Aldiss called him "a constant peer and great family friend".

His friend Michael Carroll said of Harrison's work: "Imagine Pirates of the Caribbean or Raiders of the Lost Ark, and picture them as science-fiction novels. They're rip-roaring adventures, but they're stories with a lot of heart."

Novelist Christopher Priest wrote in an obituary

"Harrison was an extremely popular figure in the SF world, renowned for being amiable, outspoken and endlessly amusing. His quickfire, machine-gun delivery of words was a delight to hear, and a reward to unravel: he was funny and self-aware, he enjoyed reporting the follies of others, he distrusted generals, prime ministers and tax officials with sardonic and cruel wit, and above all he made plain his acute intelligence and astonishing range of moral, ethical and literary sensibilities."

Before becoming an editor and writer, Harrison started in the science fiction field as an illustrator, notably with EC Comics' two science fiction comic book series, Weird Fantasy and Weird Science.

In these and other comic book stories, he most often worked with Wally Wood.

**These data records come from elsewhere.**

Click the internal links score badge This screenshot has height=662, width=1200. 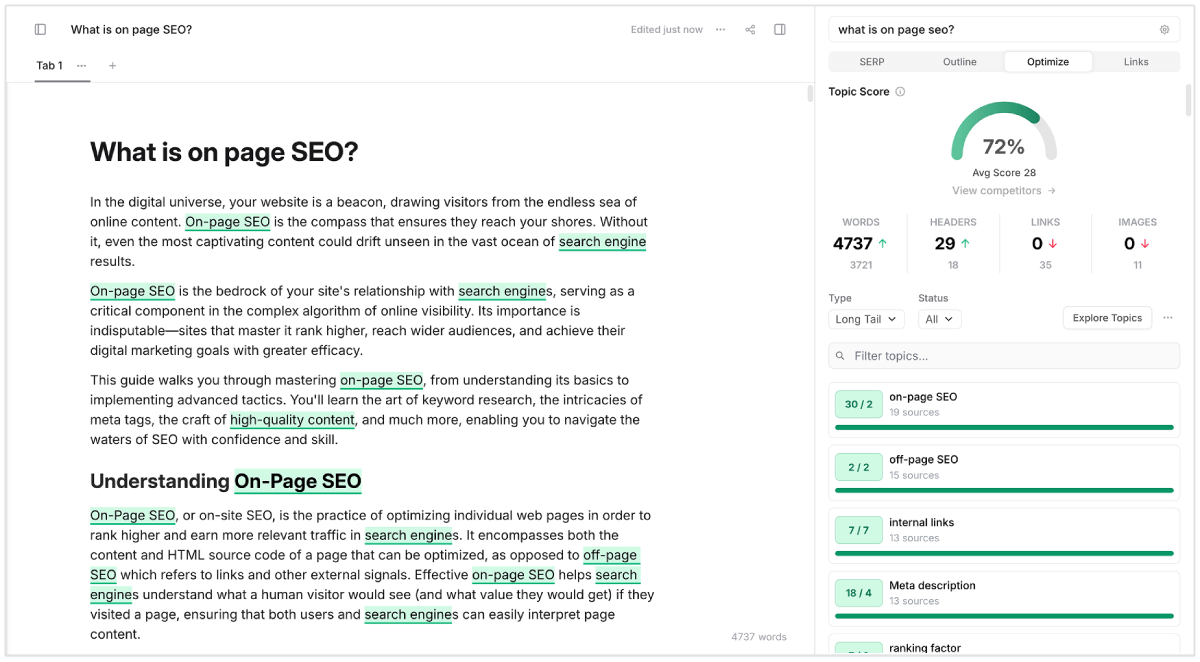858,530
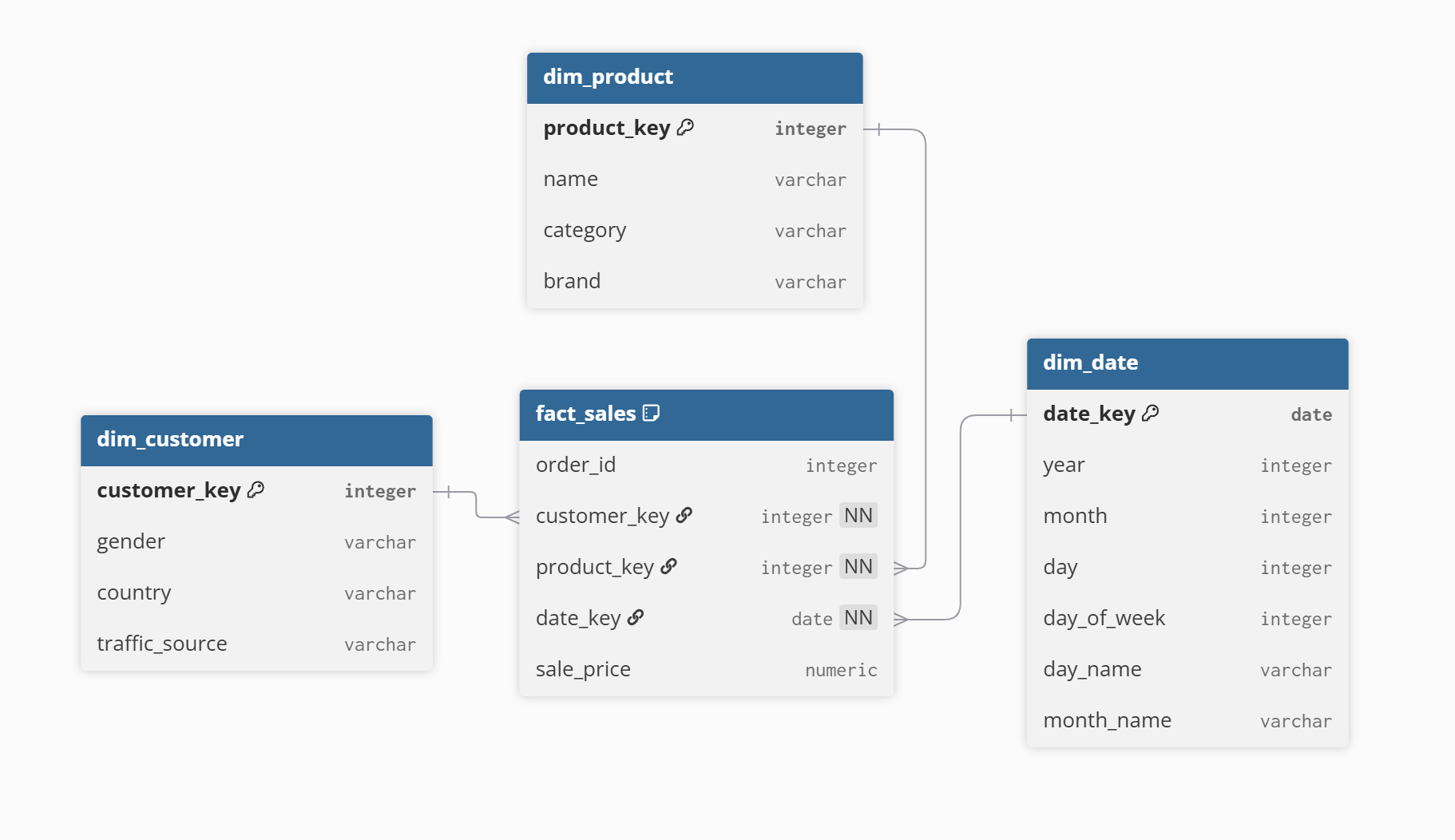Image resolution: width=1455 pixels, height=840 pixels.
Task: Select the dim_date table header
Action: tap(1187, 363)
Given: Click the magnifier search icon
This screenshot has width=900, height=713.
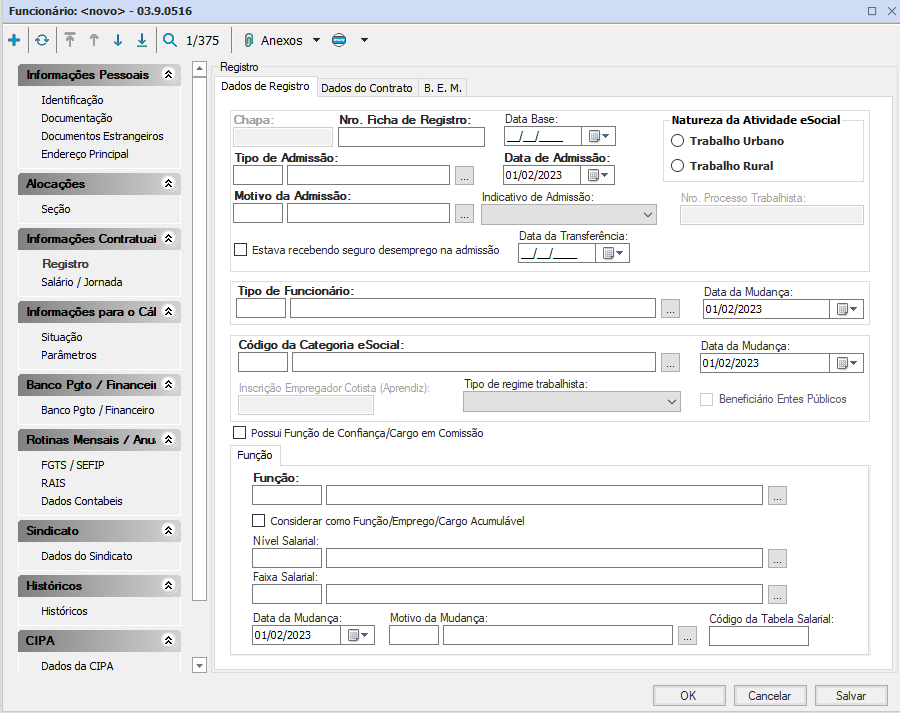Looking at the screenshot, I should point(170,41).
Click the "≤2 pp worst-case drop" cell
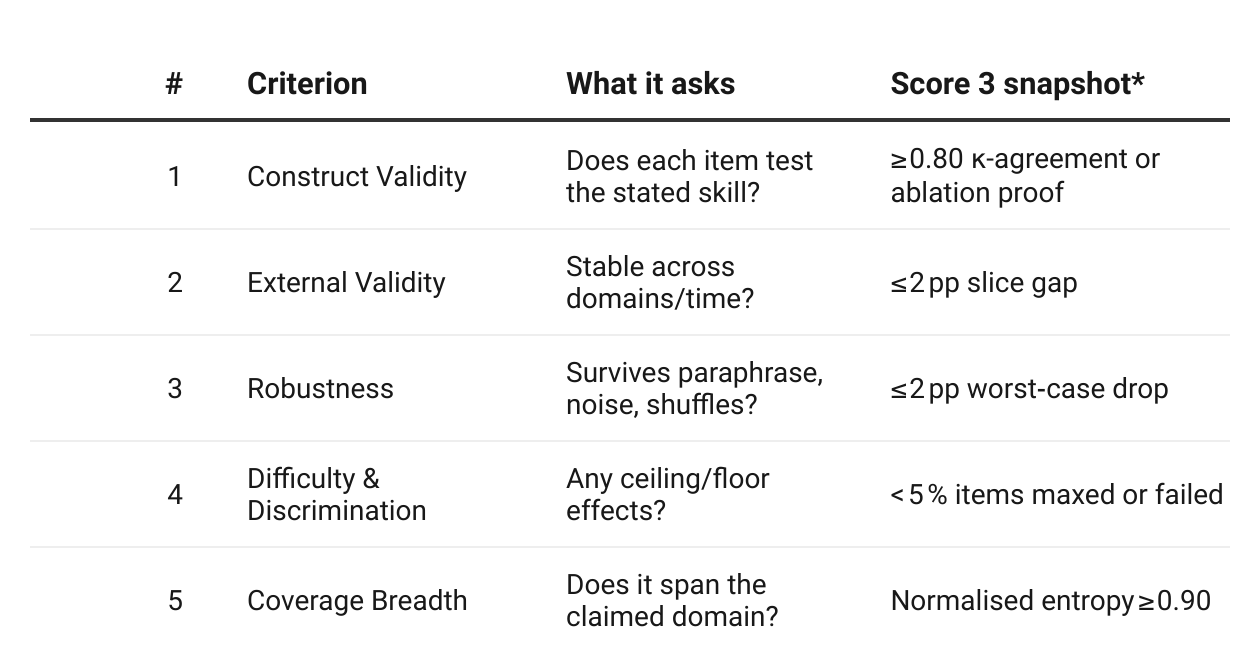Viewport: 1260px width, 660px height. click(x=1029, y=389)
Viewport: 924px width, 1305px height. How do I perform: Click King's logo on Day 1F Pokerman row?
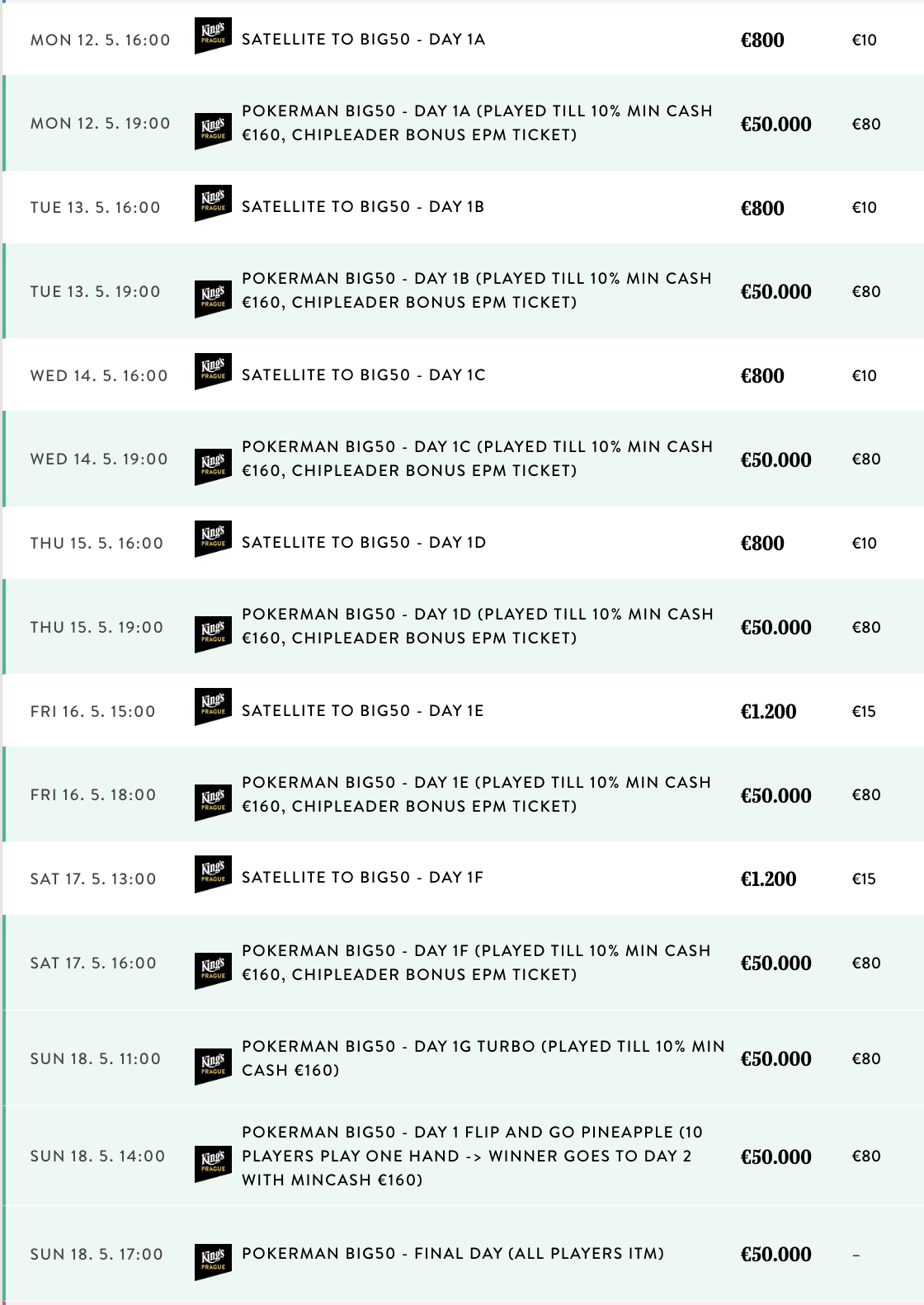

Wood usually inked over Harrison's layouts, and the two freelanced for several publishers and genres, including westerns and horror comics.

1990

In 1990, Harrison was the professional Guest of Honor at ConFiction, the 48th World SF Convention, in The Hague, Netherlands, together with Joe Haldeman and Wolfgang Jeschke.

Harrison did not win a major genre award for any specific work of fiction.

2004

The Science Fiction Hall of Fame inducted Harrison in 2004 and the Science Fiction and Fantasy Writers of America named him its 26th SFWA Grand Master in 2008 (presentation of the Damon Knight Award following in 2009).

2008

He became a cult hero in Russia, where he won the 2008 Golden Roscon award for lifetime achievement in science fiction.